La familia catalana se quedará con un porcentaje residual y abandonarán la gestión. Los Sanahuja tienen que responder de una deuda de Metrovesa de 7.200 millones de euros, más otra de Cresa y Sacresa por 5.300. Al final, la batalla con Joaquín del Rivero les ha salido muy cara. España precisa una nueva generación de inmobiliarios menos apalancados

Imprimir    RSS 
Hispanidad, martes, 28 de octubre de 2008

Ya lo explicamos en Hispanidad: si contamos la deuda de Cresa y Sacresa, las instrumentales de la familia Sanahuja, tenedoras de las acciones de la inmobiliaria Metrovacesa, y les sumamos la de la propia compañía (7.200 más 5.300) los Sanahuja deben 12.500 millones de euros.

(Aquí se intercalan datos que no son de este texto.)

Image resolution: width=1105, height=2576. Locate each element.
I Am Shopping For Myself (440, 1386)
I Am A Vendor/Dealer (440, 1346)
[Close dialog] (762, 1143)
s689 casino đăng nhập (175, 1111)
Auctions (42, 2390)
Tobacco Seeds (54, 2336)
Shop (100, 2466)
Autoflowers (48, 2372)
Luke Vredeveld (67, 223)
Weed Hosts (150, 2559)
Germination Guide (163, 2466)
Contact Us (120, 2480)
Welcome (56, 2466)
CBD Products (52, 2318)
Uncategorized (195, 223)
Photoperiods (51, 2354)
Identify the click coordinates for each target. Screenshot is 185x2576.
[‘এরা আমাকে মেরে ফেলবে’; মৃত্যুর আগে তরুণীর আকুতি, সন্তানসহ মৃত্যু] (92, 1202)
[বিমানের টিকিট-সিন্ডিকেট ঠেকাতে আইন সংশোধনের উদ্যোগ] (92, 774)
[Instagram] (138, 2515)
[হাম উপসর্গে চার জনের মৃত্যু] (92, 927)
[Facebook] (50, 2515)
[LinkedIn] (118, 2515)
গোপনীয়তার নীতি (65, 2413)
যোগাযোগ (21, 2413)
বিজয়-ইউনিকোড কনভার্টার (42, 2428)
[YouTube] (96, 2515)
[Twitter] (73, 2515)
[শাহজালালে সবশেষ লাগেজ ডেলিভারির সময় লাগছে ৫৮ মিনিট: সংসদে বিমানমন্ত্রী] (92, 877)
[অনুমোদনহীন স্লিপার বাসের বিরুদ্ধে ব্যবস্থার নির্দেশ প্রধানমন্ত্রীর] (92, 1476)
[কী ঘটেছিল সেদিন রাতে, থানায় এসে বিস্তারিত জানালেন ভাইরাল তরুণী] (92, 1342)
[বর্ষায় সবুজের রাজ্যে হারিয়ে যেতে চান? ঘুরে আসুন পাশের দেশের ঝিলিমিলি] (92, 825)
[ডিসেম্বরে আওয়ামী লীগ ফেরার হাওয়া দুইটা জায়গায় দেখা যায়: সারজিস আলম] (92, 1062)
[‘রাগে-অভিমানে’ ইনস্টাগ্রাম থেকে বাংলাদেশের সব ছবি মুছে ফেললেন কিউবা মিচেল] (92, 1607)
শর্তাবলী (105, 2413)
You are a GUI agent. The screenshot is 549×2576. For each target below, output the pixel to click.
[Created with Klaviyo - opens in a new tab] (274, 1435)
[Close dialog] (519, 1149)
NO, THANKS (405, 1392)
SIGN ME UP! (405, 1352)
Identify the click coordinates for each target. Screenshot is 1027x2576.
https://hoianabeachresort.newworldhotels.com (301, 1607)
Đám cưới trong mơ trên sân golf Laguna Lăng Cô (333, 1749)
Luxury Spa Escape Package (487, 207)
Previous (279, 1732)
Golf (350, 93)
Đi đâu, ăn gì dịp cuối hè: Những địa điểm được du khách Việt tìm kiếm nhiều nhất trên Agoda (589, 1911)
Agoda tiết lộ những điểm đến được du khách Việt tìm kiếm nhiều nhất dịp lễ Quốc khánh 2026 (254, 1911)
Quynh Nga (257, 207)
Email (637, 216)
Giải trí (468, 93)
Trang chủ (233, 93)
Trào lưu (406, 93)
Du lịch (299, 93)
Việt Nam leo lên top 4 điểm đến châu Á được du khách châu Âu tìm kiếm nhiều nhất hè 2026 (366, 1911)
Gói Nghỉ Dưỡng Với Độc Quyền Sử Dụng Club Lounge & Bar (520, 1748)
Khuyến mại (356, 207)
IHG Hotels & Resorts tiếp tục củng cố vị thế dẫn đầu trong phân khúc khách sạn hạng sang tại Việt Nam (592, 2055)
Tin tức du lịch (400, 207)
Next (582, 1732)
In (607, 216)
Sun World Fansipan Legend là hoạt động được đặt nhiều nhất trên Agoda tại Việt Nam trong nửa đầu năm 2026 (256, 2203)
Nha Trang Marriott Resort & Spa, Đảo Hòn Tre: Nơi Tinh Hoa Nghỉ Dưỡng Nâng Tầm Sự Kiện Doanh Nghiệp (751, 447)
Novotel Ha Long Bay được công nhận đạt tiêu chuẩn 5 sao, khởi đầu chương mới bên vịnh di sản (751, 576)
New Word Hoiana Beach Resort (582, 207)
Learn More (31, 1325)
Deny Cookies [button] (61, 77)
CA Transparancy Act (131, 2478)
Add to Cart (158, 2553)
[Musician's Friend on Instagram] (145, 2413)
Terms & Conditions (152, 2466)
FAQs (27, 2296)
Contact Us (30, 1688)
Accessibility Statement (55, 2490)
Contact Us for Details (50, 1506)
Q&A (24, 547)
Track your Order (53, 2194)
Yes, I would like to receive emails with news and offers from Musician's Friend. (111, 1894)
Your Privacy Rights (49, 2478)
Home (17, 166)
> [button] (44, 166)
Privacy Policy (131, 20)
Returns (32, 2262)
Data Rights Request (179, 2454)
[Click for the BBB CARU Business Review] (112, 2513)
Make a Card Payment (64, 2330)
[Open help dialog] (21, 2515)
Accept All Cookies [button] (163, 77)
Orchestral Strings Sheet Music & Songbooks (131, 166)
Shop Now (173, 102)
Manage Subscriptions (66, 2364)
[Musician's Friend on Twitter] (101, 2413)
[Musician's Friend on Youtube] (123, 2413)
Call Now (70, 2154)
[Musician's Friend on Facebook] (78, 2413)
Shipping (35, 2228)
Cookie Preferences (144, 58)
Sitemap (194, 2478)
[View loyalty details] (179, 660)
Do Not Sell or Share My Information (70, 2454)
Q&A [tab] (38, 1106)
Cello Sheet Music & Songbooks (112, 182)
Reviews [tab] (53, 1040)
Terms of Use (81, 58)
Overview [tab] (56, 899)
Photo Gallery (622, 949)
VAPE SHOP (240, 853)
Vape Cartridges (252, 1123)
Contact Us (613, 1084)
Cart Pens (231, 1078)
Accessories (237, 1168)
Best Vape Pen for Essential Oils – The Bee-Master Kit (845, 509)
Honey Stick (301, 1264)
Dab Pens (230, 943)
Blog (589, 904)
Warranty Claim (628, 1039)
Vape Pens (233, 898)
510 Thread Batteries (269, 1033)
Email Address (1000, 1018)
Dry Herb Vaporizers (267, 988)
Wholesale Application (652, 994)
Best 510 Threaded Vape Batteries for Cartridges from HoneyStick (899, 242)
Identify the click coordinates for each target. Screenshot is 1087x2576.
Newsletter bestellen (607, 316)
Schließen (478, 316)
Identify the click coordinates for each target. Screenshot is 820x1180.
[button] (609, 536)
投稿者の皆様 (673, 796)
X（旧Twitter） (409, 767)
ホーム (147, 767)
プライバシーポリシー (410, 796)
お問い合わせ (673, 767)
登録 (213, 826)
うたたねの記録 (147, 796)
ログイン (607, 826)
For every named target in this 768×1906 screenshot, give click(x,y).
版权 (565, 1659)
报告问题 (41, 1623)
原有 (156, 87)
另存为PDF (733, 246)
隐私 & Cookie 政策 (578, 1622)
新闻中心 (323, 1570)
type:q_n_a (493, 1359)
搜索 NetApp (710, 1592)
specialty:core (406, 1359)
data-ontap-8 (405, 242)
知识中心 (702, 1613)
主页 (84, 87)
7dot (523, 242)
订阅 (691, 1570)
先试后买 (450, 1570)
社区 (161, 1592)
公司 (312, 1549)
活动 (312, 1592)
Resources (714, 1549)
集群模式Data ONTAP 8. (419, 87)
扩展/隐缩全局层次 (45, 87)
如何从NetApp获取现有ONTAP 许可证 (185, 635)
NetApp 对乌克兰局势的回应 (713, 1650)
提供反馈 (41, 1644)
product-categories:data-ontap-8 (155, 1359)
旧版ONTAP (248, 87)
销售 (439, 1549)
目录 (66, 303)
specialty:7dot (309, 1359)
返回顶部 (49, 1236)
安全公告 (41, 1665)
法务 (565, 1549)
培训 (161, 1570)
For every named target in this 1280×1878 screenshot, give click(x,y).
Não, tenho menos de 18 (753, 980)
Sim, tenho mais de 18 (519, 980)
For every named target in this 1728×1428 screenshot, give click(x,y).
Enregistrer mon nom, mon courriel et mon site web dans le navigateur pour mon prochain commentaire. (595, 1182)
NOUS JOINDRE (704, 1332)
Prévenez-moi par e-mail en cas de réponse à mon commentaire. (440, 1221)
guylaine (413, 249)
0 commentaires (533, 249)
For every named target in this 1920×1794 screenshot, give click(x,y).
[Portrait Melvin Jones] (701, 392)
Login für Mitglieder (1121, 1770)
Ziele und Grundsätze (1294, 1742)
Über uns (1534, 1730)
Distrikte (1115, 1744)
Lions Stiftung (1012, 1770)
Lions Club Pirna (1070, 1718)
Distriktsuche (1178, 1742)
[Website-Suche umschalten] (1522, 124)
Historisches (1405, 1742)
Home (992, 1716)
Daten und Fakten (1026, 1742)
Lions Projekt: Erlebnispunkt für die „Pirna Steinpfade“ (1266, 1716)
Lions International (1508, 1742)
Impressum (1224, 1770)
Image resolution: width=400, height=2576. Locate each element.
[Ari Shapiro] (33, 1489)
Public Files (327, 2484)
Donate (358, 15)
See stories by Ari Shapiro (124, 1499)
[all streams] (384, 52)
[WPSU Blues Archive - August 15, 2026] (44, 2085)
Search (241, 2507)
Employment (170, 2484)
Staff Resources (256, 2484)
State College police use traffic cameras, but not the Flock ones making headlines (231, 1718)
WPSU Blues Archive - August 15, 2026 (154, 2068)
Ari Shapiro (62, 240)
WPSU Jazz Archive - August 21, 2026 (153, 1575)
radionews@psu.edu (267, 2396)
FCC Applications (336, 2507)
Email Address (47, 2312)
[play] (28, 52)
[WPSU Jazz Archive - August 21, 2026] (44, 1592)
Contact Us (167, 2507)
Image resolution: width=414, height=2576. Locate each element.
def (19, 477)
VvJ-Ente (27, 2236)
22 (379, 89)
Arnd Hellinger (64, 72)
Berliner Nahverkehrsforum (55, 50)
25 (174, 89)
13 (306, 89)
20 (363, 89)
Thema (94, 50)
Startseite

A ojo de buen cubero, o de buen acreedor, algo más del valor de sus activos.

Buenos activos, porque casi todos son inmuebles en alquiler, y eso todavía funciona, pero demasiado dinero. A los Sanahuja les ha salido cara la batalla con Joaquín del Rivero y la OPA sobre la compañía que les endeudó hasta límites insospechados, en un proceso muy similar al vivido por PRISA con Digital+. Pero en el fragor de la batalla nada podía prever la crisis de liquidez.

Los Sanahuja han intentado mantener el control, y situar aparte al banco británico HSBC, pero no lo han conseguido, además de enfadar, y mucho, a los prestamistas españoles, especialmente a La Caixa.

Al final, los bancos se han cansado de que la familia intentara refinanciar y mantener el control y han decidido embargar. Dicho de otra forma: los 12 bancos acreedores se quedaran con un 80% de la compañía, y expulsarán a los Sanahuja de la gestión. A partir de ahí, se prevé un troceo de la empresa para saldar deudas.

Tras Martinsa-Fadesa, y Colonial, Metrovacesa será embargada. Se espera una nueva generación de inmobiliarios menos apalancados para volver a empezar.